= EXERCISE =
Copy out all lines of the material below in which "computer" occurs.

= SUPPLIED RECORDS =
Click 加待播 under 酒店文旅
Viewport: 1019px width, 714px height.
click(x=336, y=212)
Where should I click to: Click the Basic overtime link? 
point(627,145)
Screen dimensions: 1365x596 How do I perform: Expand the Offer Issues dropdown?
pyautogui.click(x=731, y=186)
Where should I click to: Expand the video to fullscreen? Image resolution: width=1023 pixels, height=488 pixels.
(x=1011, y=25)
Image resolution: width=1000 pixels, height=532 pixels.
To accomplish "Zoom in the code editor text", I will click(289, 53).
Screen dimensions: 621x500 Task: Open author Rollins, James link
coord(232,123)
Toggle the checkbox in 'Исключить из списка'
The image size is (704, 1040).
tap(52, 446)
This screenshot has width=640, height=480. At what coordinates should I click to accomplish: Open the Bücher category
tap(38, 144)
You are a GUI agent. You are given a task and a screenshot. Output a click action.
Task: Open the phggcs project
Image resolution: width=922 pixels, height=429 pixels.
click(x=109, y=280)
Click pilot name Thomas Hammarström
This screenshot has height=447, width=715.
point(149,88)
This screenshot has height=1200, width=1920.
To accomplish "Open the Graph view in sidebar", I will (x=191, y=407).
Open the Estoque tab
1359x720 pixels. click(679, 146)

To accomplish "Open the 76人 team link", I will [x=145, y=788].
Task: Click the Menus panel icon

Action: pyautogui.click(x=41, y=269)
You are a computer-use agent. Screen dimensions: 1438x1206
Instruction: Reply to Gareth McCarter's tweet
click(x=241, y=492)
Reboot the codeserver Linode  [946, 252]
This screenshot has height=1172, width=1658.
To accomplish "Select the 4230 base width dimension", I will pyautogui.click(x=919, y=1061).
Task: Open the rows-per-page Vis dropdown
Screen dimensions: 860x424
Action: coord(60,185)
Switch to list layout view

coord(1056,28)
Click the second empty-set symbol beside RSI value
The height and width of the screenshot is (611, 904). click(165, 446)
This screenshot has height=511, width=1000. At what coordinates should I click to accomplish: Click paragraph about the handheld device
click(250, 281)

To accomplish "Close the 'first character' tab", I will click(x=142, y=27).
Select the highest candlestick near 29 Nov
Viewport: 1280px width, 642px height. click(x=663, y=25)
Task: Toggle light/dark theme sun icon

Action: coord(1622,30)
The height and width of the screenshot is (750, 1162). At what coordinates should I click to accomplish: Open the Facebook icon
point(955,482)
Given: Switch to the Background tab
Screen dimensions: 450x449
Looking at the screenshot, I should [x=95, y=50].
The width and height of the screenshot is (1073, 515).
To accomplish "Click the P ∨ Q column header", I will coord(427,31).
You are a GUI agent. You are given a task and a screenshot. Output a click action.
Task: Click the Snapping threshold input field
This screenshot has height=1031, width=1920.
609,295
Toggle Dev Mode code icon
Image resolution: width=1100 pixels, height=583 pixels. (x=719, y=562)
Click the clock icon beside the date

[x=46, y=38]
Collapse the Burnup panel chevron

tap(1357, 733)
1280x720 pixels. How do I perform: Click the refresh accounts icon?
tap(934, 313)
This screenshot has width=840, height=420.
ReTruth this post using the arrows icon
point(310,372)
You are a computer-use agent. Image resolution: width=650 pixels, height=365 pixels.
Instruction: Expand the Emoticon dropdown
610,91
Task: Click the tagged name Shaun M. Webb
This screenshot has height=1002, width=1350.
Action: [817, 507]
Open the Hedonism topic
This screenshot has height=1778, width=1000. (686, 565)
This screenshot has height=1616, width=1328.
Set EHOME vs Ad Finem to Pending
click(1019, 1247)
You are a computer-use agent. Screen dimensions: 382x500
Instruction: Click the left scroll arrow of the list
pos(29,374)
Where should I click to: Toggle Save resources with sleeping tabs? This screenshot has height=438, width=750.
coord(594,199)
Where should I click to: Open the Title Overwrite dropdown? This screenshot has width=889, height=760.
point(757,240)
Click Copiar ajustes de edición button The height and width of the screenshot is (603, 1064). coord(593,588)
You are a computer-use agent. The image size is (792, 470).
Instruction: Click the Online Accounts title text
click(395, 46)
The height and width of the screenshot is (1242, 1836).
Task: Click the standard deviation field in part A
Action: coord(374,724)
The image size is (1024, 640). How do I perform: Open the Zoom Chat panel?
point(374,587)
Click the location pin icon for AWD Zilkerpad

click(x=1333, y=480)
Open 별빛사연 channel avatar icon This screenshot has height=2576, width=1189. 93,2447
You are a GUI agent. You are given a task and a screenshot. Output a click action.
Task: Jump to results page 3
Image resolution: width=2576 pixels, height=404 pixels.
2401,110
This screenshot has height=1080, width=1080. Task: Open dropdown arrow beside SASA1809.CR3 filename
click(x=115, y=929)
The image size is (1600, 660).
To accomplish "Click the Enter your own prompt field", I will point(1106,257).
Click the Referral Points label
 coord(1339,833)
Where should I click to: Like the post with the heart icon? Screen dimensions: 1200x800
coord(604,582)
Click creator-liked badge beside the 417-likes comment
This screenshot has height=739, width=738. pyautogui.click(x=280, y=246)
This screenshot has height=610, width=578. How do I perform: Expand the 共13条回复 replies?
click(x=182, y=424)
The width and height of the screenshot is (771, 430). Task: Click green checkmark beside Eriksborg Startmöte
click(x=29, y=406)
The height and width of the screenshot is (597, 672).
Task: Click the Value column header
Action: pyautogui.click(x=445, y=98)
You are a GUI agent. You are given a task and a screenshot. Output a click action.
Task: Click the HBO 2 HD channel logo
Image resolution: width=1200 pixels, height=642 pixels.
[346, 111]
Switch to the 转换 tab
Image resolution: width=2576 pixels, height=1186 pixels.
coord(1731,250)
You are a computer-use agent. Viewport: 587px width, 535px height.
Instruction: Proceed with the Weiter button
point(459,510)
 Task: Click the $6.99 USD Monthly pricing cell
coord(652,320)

= RESPONSE TO THIS TASK =
You are a computer-use agent. Screen dimensions: 1438x1206
You are a computer-use agent. Image resolution: width=650 pixels, height=365 pixels.
You are a computer-use agent. Screen dimensions: 382x500
You are a computer-use agent. The image size is (792, 470).
You are a computer-use agent. Viewport: 587px width, 535px height.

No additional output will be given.